LLM Assistance for Pediatric Depression
Mariia Ignashina, Paulina Bondaronek, Dan Santel, John Pestian, Julia Ive
TL;DR
This study tackles the challenge of pediatric depression screening in primary care, where PHQ-9 data are often sparse and inconsistently documented. It evaluates zero-shot LLMs (FLAN-T5, Llama-3, Phi) for extracting depressive-symptom evidence from free-text pediatric EHR notes (ages 6–24) and demonstrates how these extractions can serve as features for downstream ML-based screening. Flan-T5 achieves high precision (e.g., sleep problems, self-loathing), Phi provides a balanced precision-recall profile, and Llama-3 offers high recall with broader generalization, highlighting trade-offs between targeted accuracy and coverage. The findings indicate that LLM-driven symptom extraction can complement traditional screening, improve diagnostic consistency, and enable scalable, interpretable AI support for clinicians in pediatric mental health, though further validation and workflow integration are needed.
Abstract
Traditional depression screening methods, such as the PHQ-9, are particularly challenging for children in pediatric primary care due to practical limitations. AI has the potential to help, but the scarcity of annotated datasets in mental health, combined with the computational costs of training, highlights the need for efficient, zero-shot approaches. In this work, we investigate the feasibility of state-of-the-art LLMs for depressive symptom extraction in pediatric settings (ages 6-24). This approach aims to complement traditional screening and minimize diagnostic errors. Our findings show that all LLMs are 60% more efficient than word match, with Flan leading in precision (average F1: 0.65, precision: 0.78), excelling in the extraction of more rare symptoms like "sleep problems" (F1: 0.92) and "self-loathing" (F1: 0.8). Phi strikes a balance between precision (0.44) and recall (0.60), performing well in categories like "Feeling depressed" (0.69) and "Weight change" (0.78). Llama 3, with the highest recall (0.90), overgeneralizes symptoms, making it less suitable for this type of analysis. Challenges include the complexity of clinical notes and overgeneralization from PHQ-9 scores.

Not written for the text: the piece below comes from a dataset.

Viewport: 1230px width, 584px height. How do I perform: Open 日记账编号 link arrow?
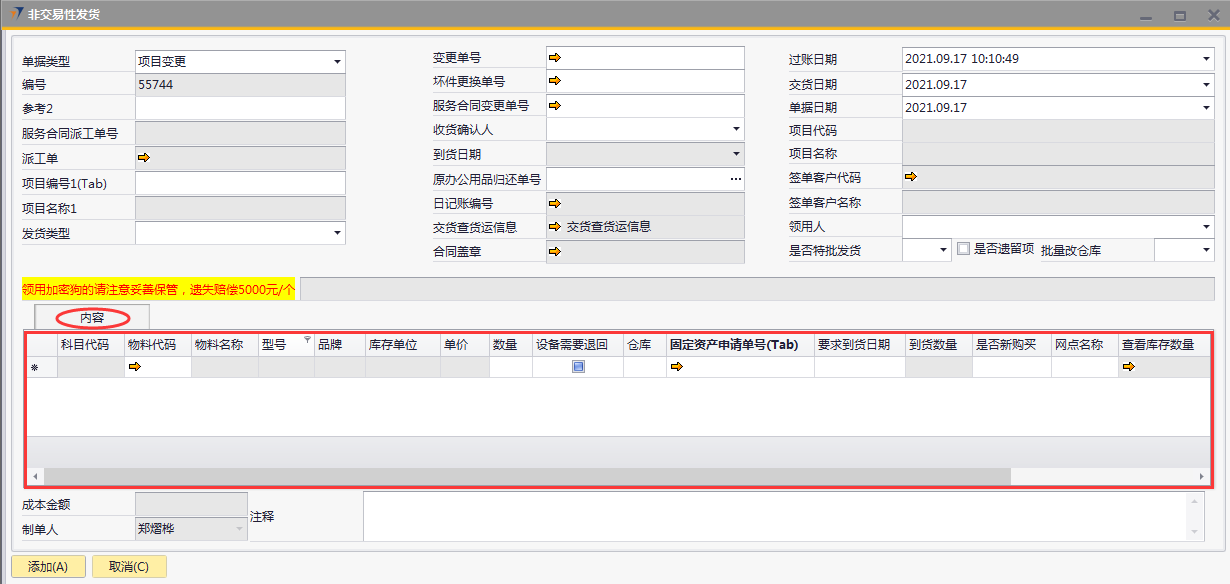(555, 203)
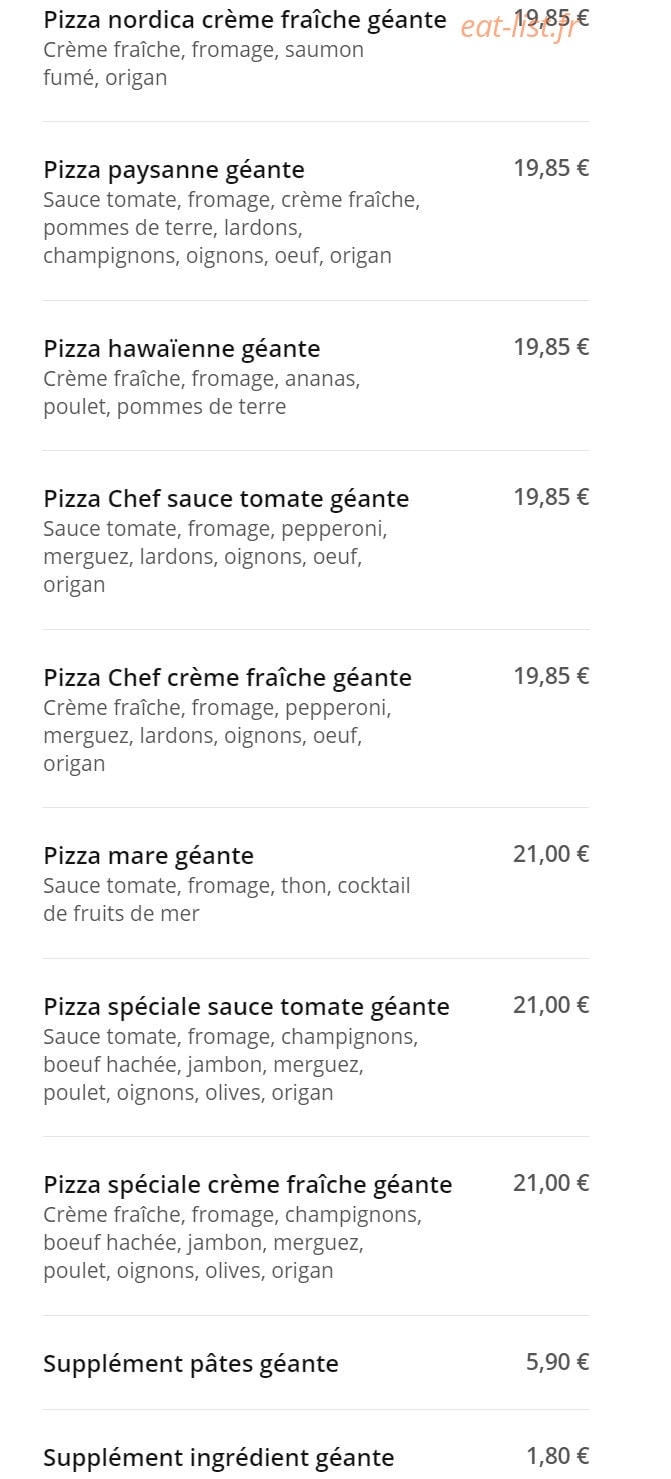Select Supplément pâtes géante item
The image size is (671, 1479).
pyautogui.click(x=315, y=1363)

The main challenges faced by LLMs include navigating the complex structure of clinical notes with content from different times in the patient trajectory, as well as misinterpreting elevated PHQ-9 scores. We finally demonstrate the utility of symptom annotations provided by Flan as features in an ML algorithm, which differentiates depression cases from controls with high precision of 0.78, showing a major performance boost compared to a baseline that does not use these features.